Luxembourg’s criminal register contains more than 8,300 convictions handed down by courts in other EU member states, according to a parliamentary response by Justice Minister Elisabeth Margue published Thursday.

In her reply to MP Dan Biancalana, the minister stated that 8,312 convictions from other EU countries are currently recorded in the national criminal register, relating to 5,446 individuals.

Of these, 3,289 concern Luxembourg nationals residing in the country. The register also includes convictions from Switzerland (287), the United Kingdom (34) and Monaco (3).

Also read:Luxembourg prisons to scan lawyer letters under new anti-drug measures

No system reform needed

The response also details the ongoing cleansing of the register: between 2021 and 2025, between 257 and 359 foreign convictions per year were removed, following notifications from the sentencing states.

Under the current legal framework, Luxembourg does not independently reassess foreign convictions once they are entered into the national criminal record.

Instead, updates depend entirely on notifications from the country where the conviction was issued, in line with EU rules on the exchange of criminal record information and Luxembourg’s Criminal Procedure Code, the minister explained.

Also read:Deported from Luxembourg: how Ismael Furtado started a new life in Cape Verde

Therefore, the status of a foreign conviction is determined by the law of the sentencing state, not Luxembourg law. Once that state informs Luxembourg that a conviction has been rehabilitated or should be removed, the entry is deleted from the Luxembourg criminal record.
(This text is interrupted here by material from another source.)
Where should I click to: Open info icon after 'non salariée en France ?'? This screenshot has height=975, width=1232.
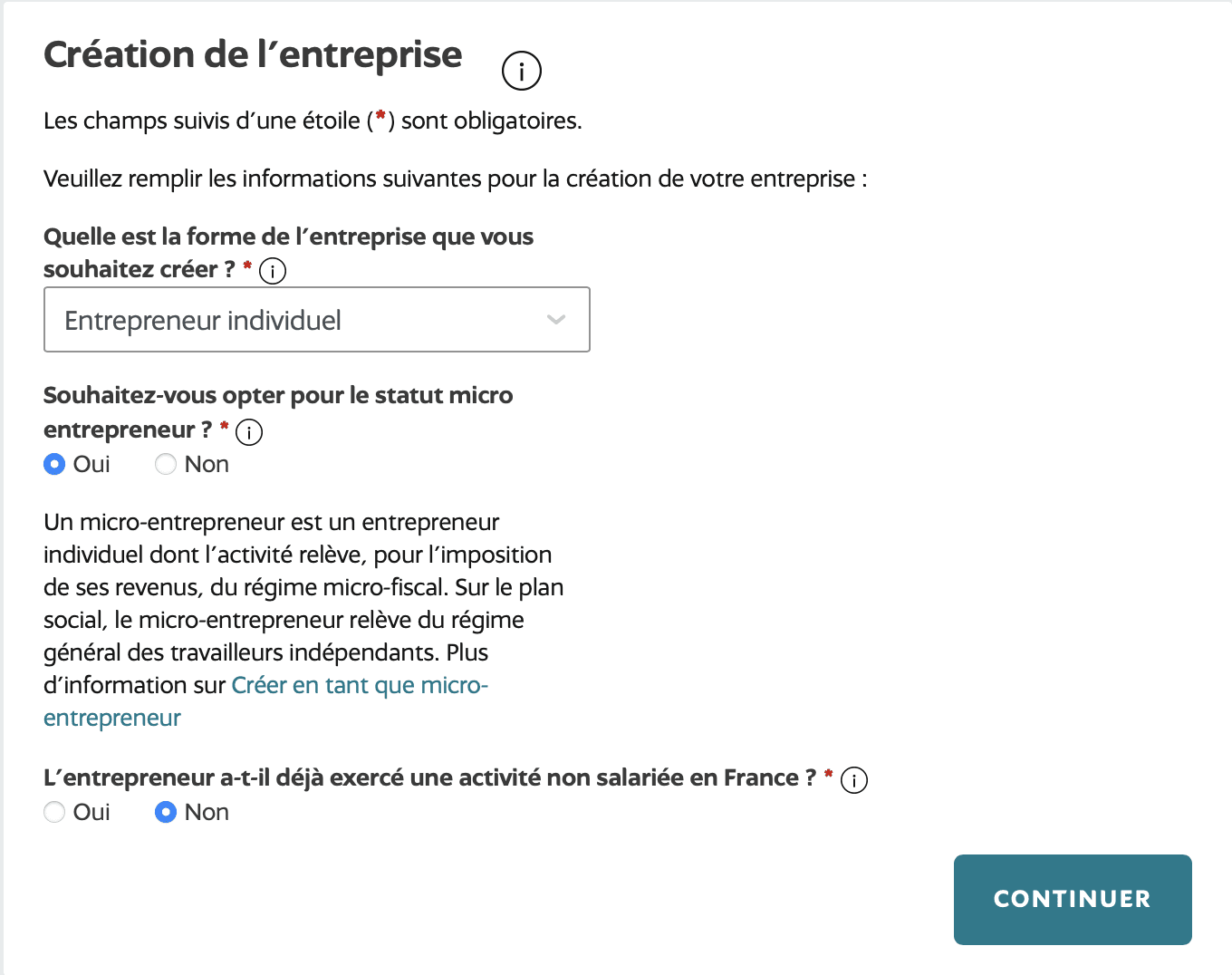pyautogui.click(x=854, y=780)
Responding to concerns about possible differences in treatment between domestic and foreign convictions, Margue said the government does not see a legal imbalance requiring reform. “No manifest insufficiency in terms of equal treatment emerges at this stage,” she said, effectively ruling out changes to the system for now.

She also confirmed that no EU-level initiative is underway to harmonise rules on expungement or rehabilitation of criminal records, including within the European Criminal Records Information System (ECRIS), the EU-wide exchange framework.